Statistics Loss – SCAC

One of the things I track, albeit usually closer to the start of the season, is statistics loss due to graduation. These are the stats that accumulated during the 2017 season by seniors that obviously will no longer be on the team in 2018. I decided to move this exercise up to December as a service for the coaches that read this blog as I think this does help with scheduling. With Strength of Schedule (SOS) being such a huge component of the RAC rankings and ultimate NCAA selection, it makes sense to have a feel on the possible strength of potential opponents. Now having said that, I have no idea if schedules are already in place for 2018 or if scheduling is still going on. I assume it’s probably a mix. Anyway, I’ve done this exercise in the past as it helps me with predicting as was evident by correctly guessing the order of finish for every West Region team in 2017 (no need to read this post).

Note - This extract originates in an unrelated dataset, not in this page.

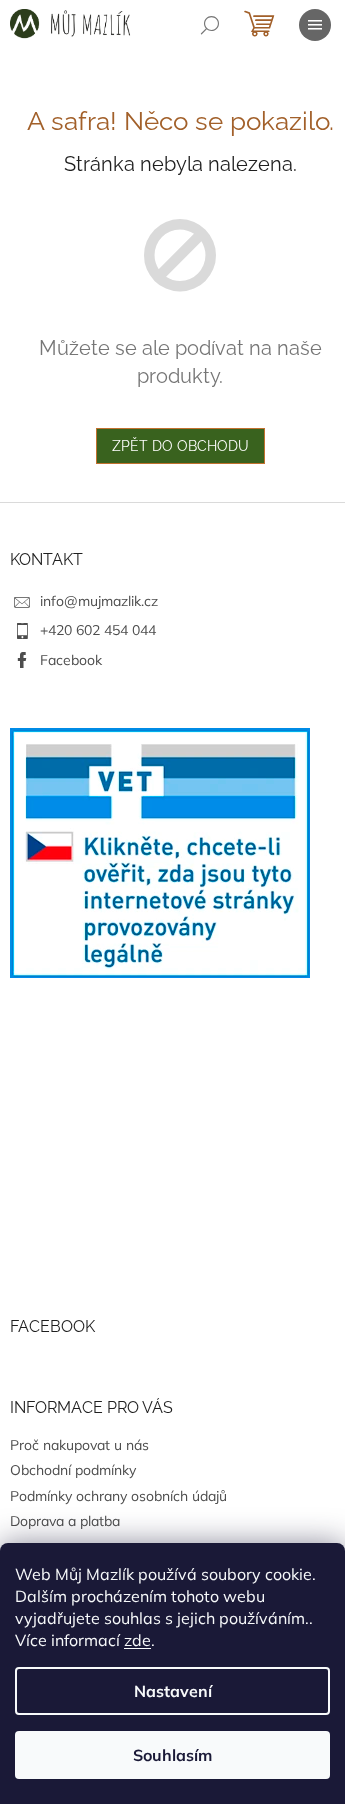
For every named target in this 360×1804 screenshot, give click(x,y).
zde (137, 1640)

This year, I’ll go through the West Region conferences and then finish up with the non-West Region teams that finished in the Top 25 this past season. I will also look back at the statistics loss in 2016 and how that impacted the teams this past year. What I’ve found in the past is that teams that lose 45% of their points tend to struggle the following year, and teams that lose less than 10% of their points typically have stronger years. I’ve also found that assists and digs losses are easier to make up than kills. With that said, there are a bunch of exceptions of teams with big points loss that do well the next year. These are typically due to the player that didn’t get a chance that now shines with a full-time position, a killer freshman class or the treasured DI/DII transfer. So, take all of this with a grain of salt.

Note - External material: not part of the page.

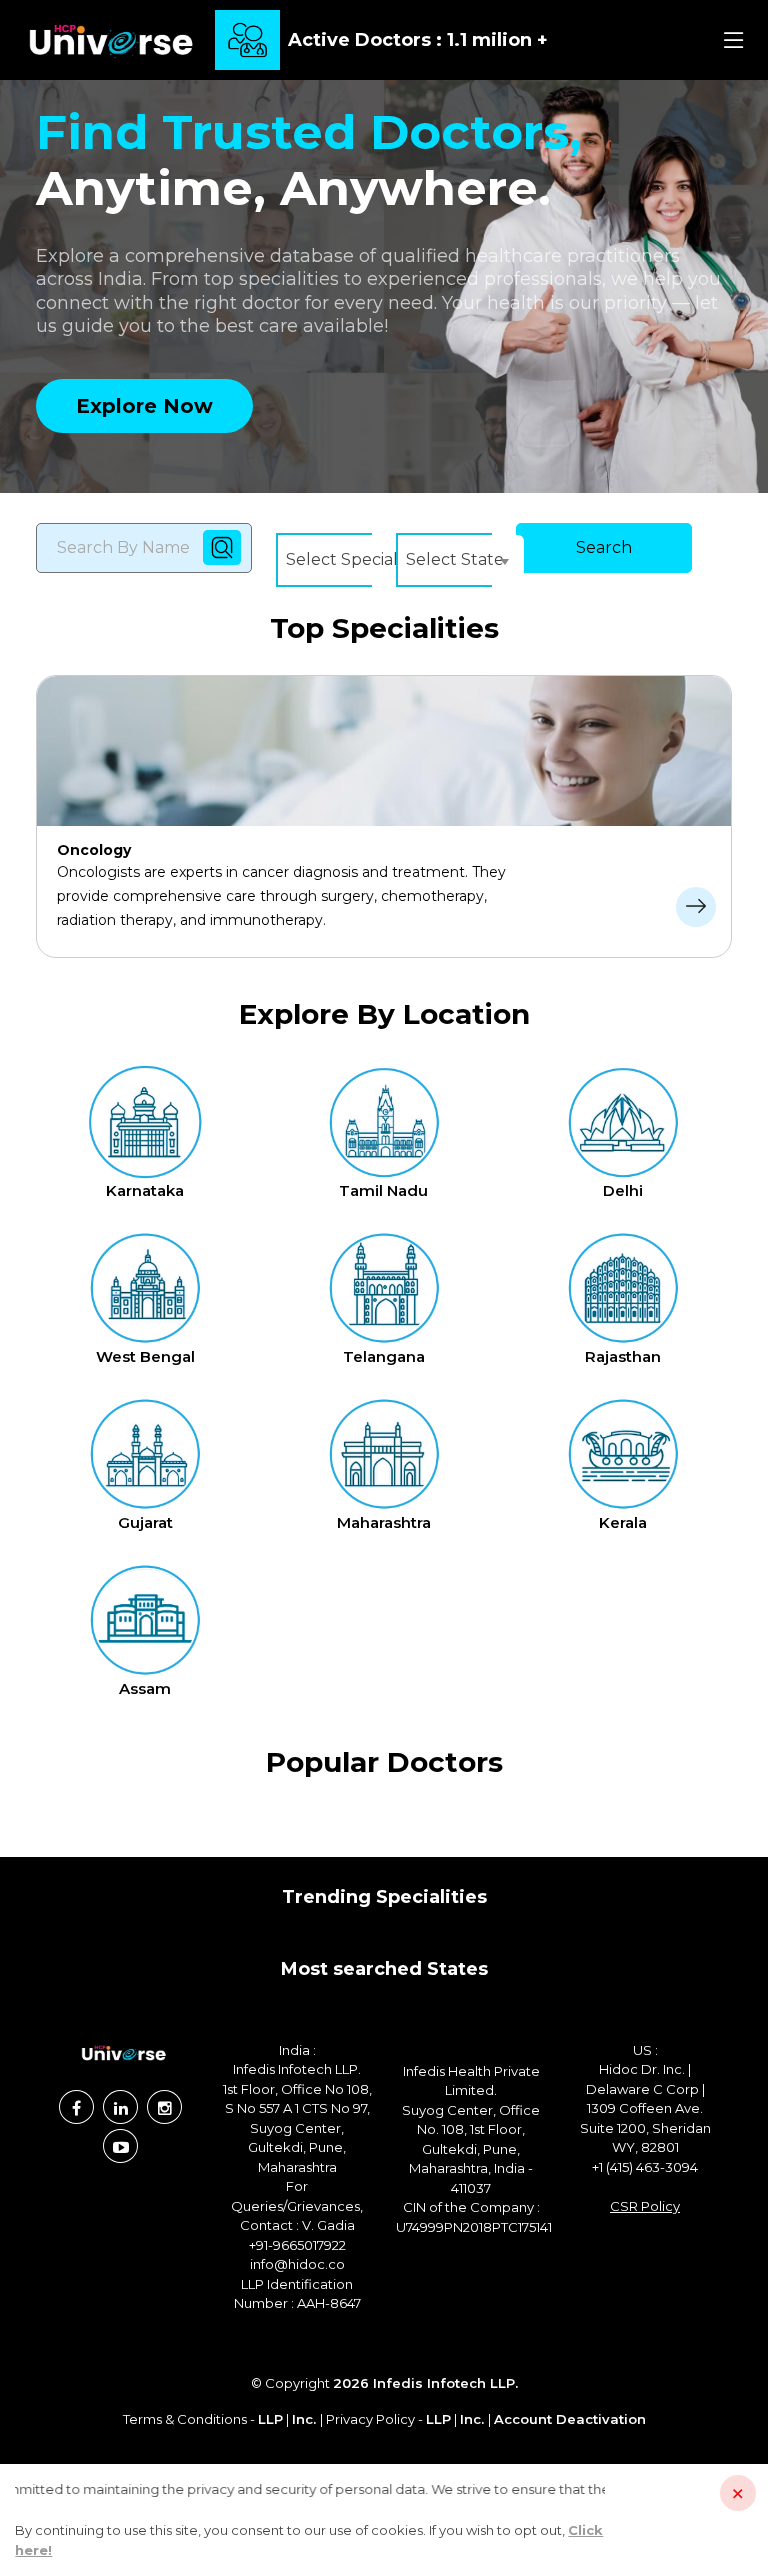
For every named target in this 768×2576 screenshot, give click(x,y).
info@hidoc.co (297, 2264)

I’m starting with the SCAC because when I did my spreadsheet 4 years ago that was the conference I listed first. The SCIAC looks to be next up followed by the Northwest and then the ASC. I’ll slip in Mills and Santa Cruz at some point, too.

Here is the chart showing the teams in the SCAC with their 2017 records and their statistics loss in points, assists and digs. I’ve added Johnson & Wales (Co) as they will enter the conference in 2018.

Team Record Pts Lost Assists Digs
Johnson & Wales (CO) 2-26 75.6% 7.4% 49.4%
Trinity 27-8 45.3% 3.3% 24.0%
Southwestern 30-6 40.4% 2.5% 8.1%
Centenary College 15-20 31.4% 57.3% 31.9%
Austin College 25-13 30.8% 12.1% 50.2%
Schreiner 0-28 17.8% 1.8% 15.0%
Colorado College 33-2 16.8% 1.1% 8.5%
University of Dallas 10-20 5.6% 7.0% 27.9%
Texas Lutheran 17-17 2.1% 3.1% 23.7%

So, the newcomers better be bringing a stud class in 2018 as that is a huge hit for a 2-26 team. Trinity is right at that 45% threshold that worries me. In 2014, Trinity suffered their last huge loss in statistics (61.7% in points) and had a down year in 2015. This loss is more manageable than 2014 and Trinity always does well in recruitment but still a reason for concern. Southwestern is also cause for concern at 40.4%. Their last big loss in statistics was 2015 (55.6% points loss) and they ended the 2016 year in the Final 4. Their secret that year was the emergence of All-American Kate Mitchell. Still two huge points loss in three years will be something to watch out for in 2018. Flipping the table over and we find TLU, which was a surprise team for me this year, with only 2.1% points loss. This might be the year we see them break into the top 3 in the SCAC. Dallas is also looking good but with a 10-20 record in 2017, they will need more help to be successful in the SCAC. And there’s Colorado College with a very manageable 16.8% points loss coming off their 33-2 record. Based on this alone, you can reasonable expect the Tigers to be at the top of the West Region (and maybe the nation) next year. Interestingly, the setters all seem to be staying in place this year in the SCAC. Centenary losses one of their setters but that is about it. As I stated at the top, digs seem to be easier to replace but what I always fear is the loss of the service receive. Based on the above, Colorado College and Southwestern should return with a better service receive in 2018. On the flip side, this may be a concern to the Austin College crew.

Now, let’s take a look at the statistics loss in 2016:

Team Record Pts Lost Assists Digs
Texas Lutheran 15-17 57.7% 3.4% 41.4%
Austin College 24-15 39.4% 0.7% 10.7%
Colorado College 28-6 36.4% 26.6% 28.0%
University of Dallas 13-21 28.9% 10.1% 46.2%
Southwestern 34-5 27.7% 93.4% 51.5%
Centenary College 9-22 15.2% 1.1% 3.6%
Trinity 27-8 10.8% 84.9% 45.2%
Schreiner 3-24 1.5% 2.5% 14.4%

No Johnson & Wales in this table as they didn’t play in the SCAC in 2017. I mentioned that TLU was one of my surprise teams in 2017 and you can see why. They had a huge 57.7% loss in points only to come back with a slightly better record. Trinity shows a nice example of a team that didn’t lose any significant hitters but did lose their 5-1 setter and the bulk of their digs. They came back in 2017 with the same record. Southwestern basically shows the same thing…hitters matter…setters and defense don’t. (OK, that was a little harsh and fundamentally incorrect but the point remains that setters and defensive specialists are easier to find in DIII than hitters.)

What the statistics don’t show (and here is the grain of salt) is that TLU was a surprise team in 2017 partly due to an incoming freshman class that had 10 players. They hit on a wonderful OH and a middle that accounted for 574 points or over half of the points lost due to graduation. For a team like Schreiner, that looked to build on a 3 win season, they had a coaching change and lost the bulk of their underclassmen leading them to a zero win season.

So, back to my point on scheduling. TLU has the looks of a team that should hit the 20 win barrier in 2018 and shouldn’t be shied away from when scheduling as they will help your SOS. Trinity and Southwestern will always have a name value but they may have some hiccups next season. If I’m a coach of a team that wants to make a name for themselves, I might try to get them on my schedule early in the year.